EXERCISE DIRECTIONS
Rewrite the items as a numbered list, starting from the line with "Terms of Use (644, 1818)" and continuing through the final item, both included. Omit blank lines and leave out the pictures.

>> BEGIN EXCERPTED DATA

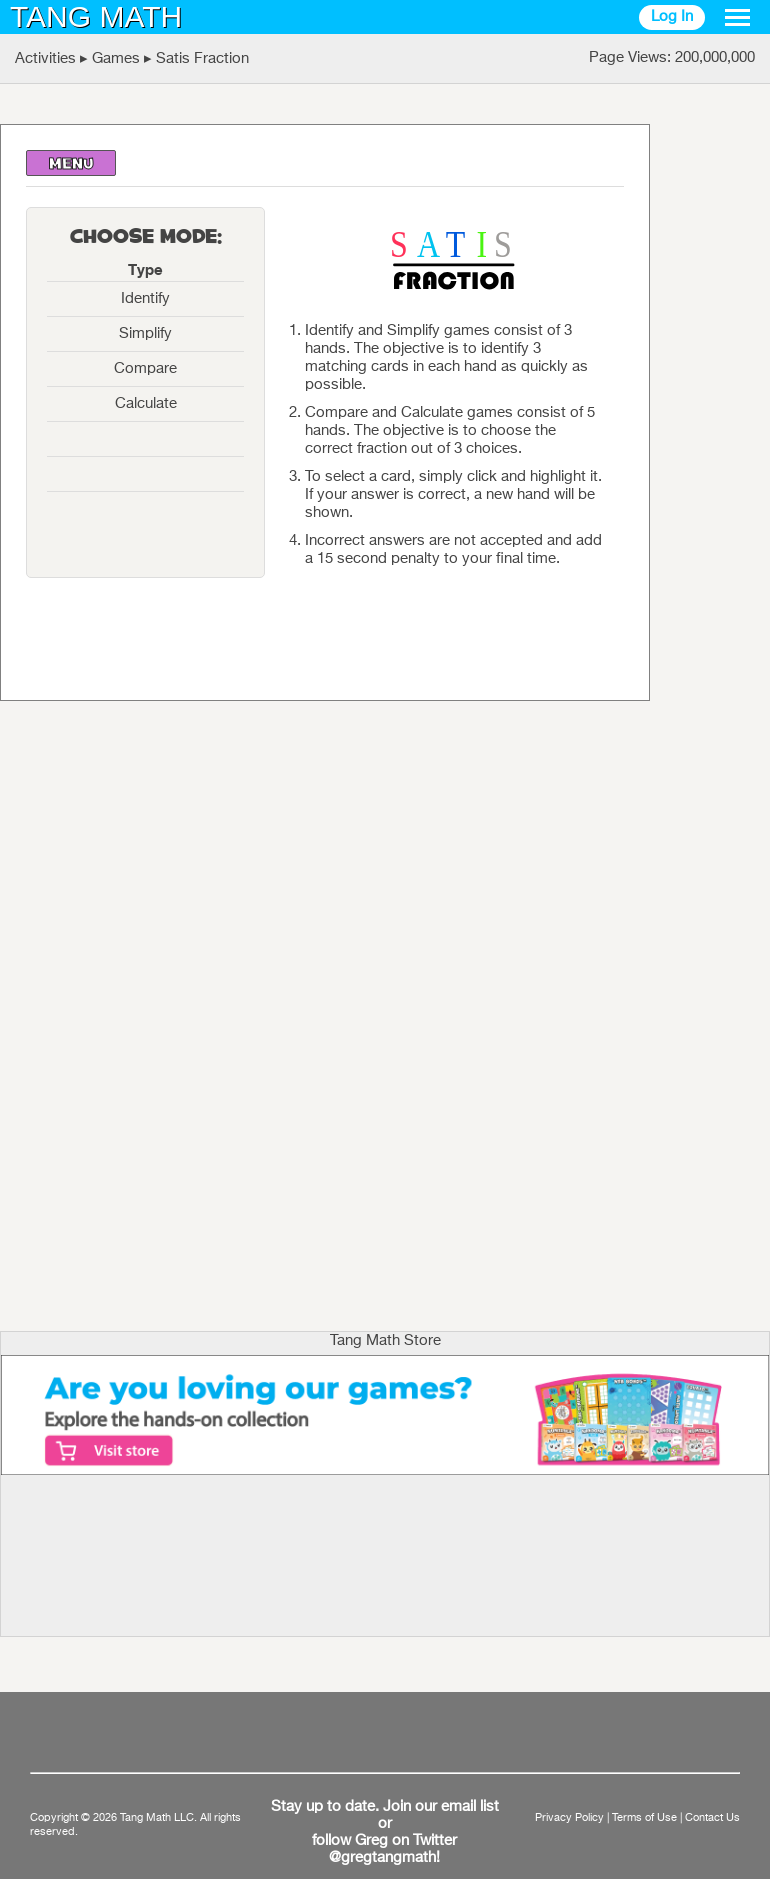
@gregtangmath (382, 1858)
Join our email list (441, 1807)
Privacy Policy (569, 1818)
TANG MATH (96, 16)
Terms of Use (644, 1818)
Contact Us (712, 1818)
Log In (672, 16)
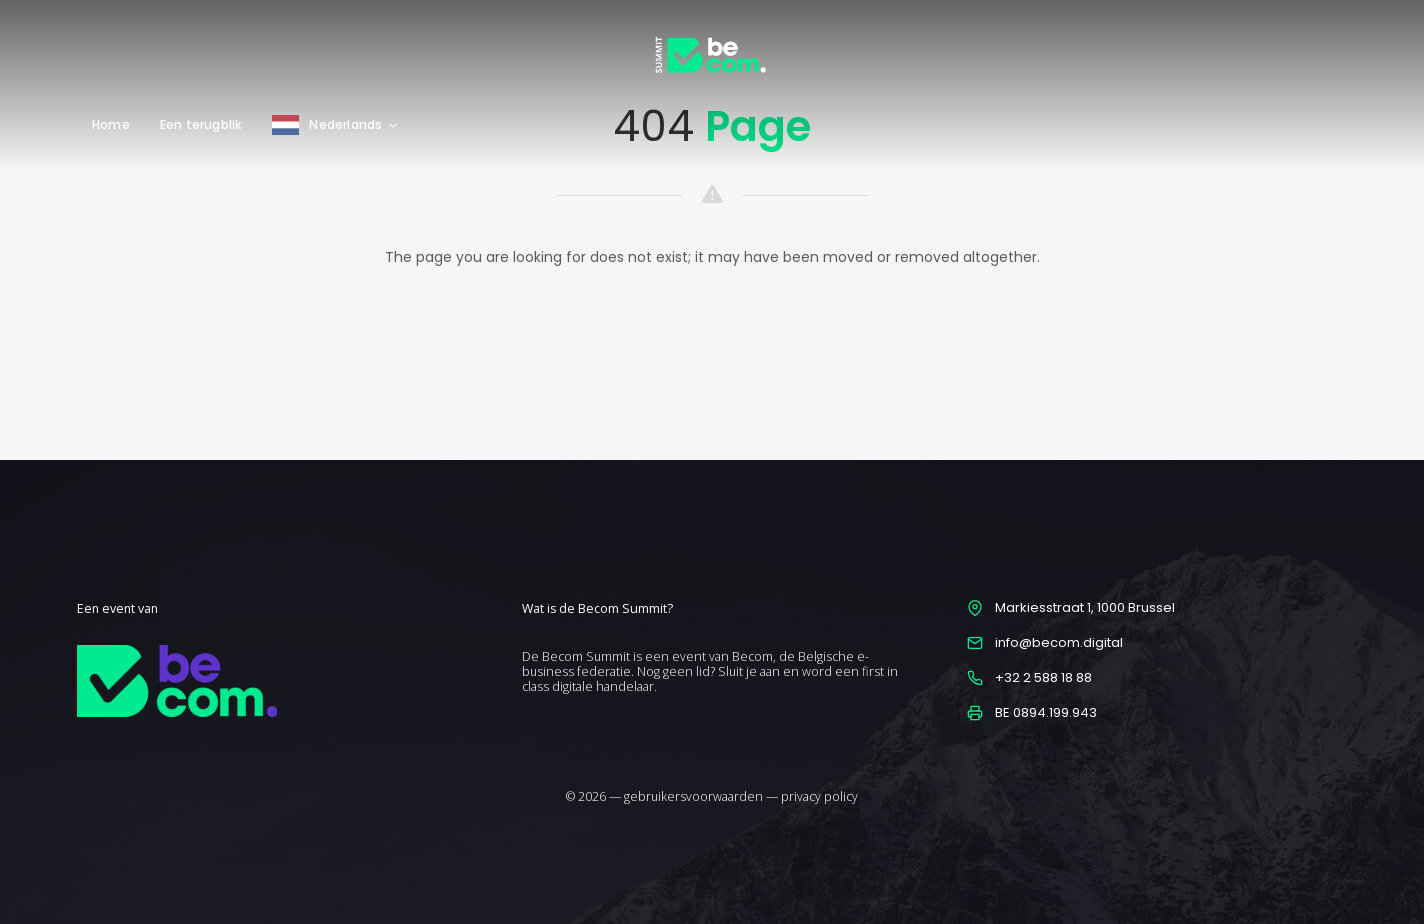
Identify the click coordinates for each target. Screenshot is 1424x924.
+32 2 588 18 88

>> END EXCERPTED DATA

SOLUTION BELOW
1. Terms of Use (644, 1818)
2. Contact Us (712, 1818)
3. Log In (672, 16)
4. Identify the click coordinates for each target. Screenshot is 1424x924.
5. +32 2 588 18 88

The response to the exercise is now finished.